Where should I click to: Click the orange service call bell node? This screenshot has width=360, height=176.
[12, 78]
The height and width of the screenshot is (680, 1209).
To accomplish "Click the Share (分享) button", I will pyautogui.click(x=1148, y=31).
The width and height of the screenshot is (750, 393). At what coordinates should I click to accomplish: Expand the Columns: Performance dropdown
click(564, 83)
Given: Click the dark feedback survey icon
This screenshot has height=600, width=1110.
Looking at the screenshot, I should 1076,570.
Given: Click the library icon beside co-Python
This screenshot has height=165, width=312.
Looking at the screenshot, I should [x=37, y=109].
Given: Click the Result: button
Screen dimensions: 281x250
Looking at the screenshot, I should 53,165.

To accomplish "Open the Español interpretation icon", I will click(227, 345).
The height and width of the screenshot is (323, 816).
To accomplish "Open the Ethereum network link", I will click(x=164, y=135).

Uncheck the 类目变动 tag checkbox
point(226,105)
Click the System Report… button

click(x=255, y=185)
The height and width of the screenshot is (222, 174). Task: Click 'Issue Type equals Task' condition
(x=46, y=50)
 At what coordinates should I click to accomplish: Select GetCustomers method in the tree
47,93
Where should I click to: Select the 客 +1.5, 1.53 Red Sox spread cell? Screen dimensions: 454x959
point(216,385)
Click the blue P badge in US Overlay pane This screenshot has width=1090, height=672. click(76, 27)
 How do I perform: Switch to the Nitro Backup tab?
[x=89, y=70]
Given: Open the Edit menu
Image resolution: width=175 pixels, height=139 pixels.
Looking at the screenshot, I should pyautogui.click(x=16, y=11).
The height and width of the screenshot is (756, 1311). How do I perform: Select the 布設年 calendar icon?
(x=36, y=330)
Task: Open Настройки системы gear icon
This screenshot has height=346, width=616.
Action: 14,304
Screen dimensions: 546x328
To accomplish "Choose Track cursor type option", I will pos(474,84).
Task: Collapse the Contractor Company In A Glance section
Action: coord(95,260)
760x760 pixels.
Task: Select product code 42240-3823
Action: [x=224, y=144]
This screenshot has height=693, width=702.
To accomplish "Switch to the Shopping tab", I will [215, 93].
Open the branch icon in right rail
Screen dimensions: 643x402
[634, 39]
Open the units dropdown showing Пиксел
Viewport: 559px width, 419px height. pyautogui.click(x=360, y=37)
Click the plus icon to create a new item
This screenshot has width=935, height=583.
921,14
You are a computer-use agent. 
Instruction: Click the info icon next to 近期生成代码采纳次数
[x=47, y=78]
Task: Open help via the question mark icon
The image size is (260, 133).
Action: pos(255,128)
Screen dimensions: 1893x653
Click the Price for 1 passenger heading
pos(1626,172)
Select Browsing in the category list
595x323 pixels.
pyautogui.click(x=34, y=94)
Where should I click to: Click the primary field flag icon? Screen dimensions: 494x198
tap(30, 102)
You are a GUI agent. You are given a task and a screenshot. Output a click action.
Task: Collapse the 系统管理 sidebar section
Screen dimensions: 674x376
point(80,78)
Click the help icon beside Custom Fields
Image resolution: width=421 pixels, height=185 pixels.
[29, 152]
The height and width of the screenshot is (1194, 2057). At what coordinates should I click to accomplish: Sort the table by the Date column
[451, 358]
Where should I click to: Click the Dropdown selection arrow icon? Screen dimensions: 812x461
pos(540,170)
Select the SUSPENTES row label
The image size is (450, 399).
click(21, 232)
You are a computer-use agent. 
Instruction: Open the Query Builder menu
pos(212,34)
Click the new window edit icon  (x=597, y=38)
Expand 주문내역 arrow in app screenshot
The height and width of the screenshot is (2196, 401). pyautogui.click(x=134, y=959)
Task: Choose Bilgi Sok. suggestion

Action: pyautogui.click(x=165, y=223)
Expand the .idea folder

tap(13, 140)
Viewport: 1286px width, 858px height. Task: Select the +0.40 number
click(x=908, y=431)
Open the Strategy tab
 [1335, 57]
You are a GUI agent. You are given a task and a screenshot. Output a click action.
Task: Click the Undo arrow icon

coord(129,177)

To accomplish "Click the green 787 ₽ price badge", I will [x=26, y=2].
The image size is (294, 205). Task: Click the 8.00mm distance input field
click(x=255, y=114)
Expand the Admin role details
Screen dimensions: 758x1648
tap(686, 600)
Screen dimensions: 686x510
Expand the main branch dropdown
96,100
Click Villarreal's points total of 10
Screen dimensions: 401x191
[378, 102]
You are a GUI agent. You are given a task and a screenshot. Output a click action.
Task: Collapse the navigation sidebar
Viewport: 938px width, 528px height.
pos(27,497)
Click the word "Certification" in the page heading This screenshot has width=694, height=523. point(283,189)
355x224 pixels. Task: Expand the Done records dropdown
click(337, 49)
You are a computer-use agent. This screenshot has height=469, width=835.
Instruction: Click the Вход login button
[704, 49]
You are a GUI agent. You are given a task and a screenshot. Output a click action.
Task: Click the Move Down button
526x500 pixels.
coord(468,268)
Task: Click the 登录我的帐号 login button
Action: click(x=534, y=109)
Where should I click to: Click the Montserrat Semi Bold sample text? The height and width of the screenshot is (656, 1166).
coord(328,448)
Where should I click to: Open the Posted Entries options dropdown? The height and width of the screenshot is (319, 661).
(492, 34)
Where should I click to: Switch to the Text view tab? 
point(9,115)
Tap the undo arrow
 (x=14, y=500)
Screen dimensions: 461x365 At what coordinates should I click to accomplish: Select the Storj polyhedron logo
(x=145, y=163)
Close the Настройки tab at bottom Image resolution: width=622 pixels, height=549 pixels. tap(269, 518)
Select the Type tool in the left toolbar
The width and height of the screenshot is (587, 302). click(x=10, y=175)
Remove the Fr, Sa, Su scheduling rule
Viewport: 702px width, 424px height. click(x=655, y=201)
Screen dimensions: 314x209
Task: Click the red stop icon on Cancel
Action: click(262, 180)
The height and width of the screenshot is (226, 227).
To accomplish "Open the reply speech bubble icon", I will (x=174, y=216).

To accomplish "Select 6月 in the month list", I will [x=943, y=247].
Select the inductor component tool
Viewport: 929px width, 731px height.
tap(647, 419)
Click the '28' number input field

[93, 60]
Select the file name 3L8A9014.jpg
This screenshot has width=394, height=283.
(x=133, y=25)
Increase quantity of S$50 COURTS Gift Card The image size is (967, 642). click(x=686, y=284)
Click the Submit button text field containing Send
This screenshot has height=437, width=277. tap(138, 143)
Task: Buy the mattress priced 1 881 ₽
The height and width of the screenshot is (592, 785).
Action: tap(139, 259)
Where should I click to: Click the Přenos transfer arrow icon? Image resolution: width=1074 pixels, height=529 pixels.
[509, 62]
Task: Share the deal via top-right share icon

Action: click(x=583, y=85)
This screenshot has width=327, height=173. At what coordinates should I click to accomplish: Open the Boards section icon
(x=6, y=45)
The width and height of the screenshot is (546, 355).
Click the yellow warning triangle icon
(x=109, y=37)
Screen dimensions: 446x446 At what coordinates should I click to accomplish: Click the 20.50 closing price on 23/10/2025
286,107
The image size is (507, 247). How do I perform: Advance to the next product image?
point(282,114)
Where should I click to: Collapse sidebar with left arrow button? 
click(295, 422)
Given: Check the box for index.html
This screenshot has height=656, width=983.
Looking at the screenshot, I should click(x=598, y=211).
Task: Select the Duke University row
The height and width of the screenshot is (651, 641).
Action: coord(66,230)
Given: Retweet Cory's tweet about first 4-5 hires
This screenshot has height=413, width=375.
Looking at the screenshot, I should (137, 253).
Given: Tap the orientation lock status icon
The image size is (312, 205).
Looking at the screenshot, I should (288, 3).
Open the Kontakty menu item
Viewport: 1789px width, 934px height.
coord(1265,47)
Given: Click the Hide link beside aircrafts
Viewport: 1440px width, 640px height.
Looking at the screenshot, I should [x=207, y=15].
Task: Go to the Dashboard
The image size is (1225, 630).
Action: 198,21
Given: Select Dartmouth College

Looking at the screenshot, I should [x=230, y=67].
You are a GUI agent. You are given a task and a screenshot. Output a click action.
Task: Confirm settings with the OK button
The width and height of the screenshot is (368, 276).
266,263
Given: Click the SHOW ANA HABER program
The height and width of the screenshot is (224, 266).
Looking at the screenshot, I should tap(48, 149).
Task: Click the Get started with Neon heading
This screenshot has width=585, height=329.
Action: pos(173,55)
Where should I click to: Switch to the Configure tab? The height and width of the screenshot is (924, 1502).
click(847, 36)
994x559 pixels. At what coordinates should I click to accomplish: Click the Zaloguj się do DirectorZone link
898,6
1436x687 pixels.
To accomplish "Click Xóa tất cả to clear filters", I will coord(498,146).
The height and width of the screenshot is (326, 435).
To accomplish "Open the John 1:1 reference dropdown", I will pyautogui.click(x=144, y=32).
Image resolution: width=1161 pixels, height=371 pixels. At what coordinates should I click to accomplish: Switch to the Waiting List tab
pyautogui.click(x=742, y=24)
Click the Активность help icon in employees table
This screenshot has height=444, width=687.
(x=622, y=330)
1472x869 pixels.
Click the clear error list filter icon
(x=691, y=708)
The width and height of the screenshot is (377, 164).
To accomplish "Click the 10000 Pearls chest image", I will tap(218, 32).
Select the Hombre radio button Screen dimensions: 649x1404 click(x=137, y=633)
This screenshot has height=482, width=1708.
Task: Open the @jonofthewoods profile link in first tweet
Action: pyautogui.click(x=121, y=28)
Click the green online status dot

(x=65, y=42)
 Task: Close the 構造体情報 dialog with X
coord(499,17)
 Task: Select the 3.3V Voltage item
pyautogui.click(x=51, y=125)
^^^^
- [GIVEN REQUEST]: Copy out everything from the line containing "994x559 pixels. At" down to the end of the records above, word for word.

- [THE OUTPUT]:
994x559 pixels. At what coordinates should I click to accomplish: Click the Zaloguj się do DirectorZone link
898,6
1436x687 pixels.
To accomplish "Click Xóa tất cả to clear filters", I will coord(498,146).
The height and width of the screenshot is (326, 435).
To accomplish "Open the John 1:1 reference dropdown", I will pyautogui.click(x=144, y=32).
Image resolution: width=1161 pixels, height=371 pixels. At what coordinates should I click to accomplish: Switch to the Waiting List tab
pyautogui.click(x=742, y=24)
Click the Активность help icon in employees table
This screenshot has height=444, width=687.
(x=622, y=330)
1472x869 pixels.
Click the clear error list filter icon
(x=691, y=708)
The width and height of the screenshot is (377, 164).
To accomplish "Click the 10000 Pearls chest image", I will tap(218, 32).
Select the Hombre radio button Screen dimensions: 649x1404 click(x=137, y=633)
This screenshot has height=482, width=1708.
Task: Open the @jonofthewoods profile link in first tweet
Action: pyautogui.click(x=121, y=28)
Click the green online status dot

(x=65, y=42)
 Task: Close the 構造体情報 dialog with X
coord(499,17)
 Task: Select the 3.3V Voltage item
pyautogui.click(x=51, y=125)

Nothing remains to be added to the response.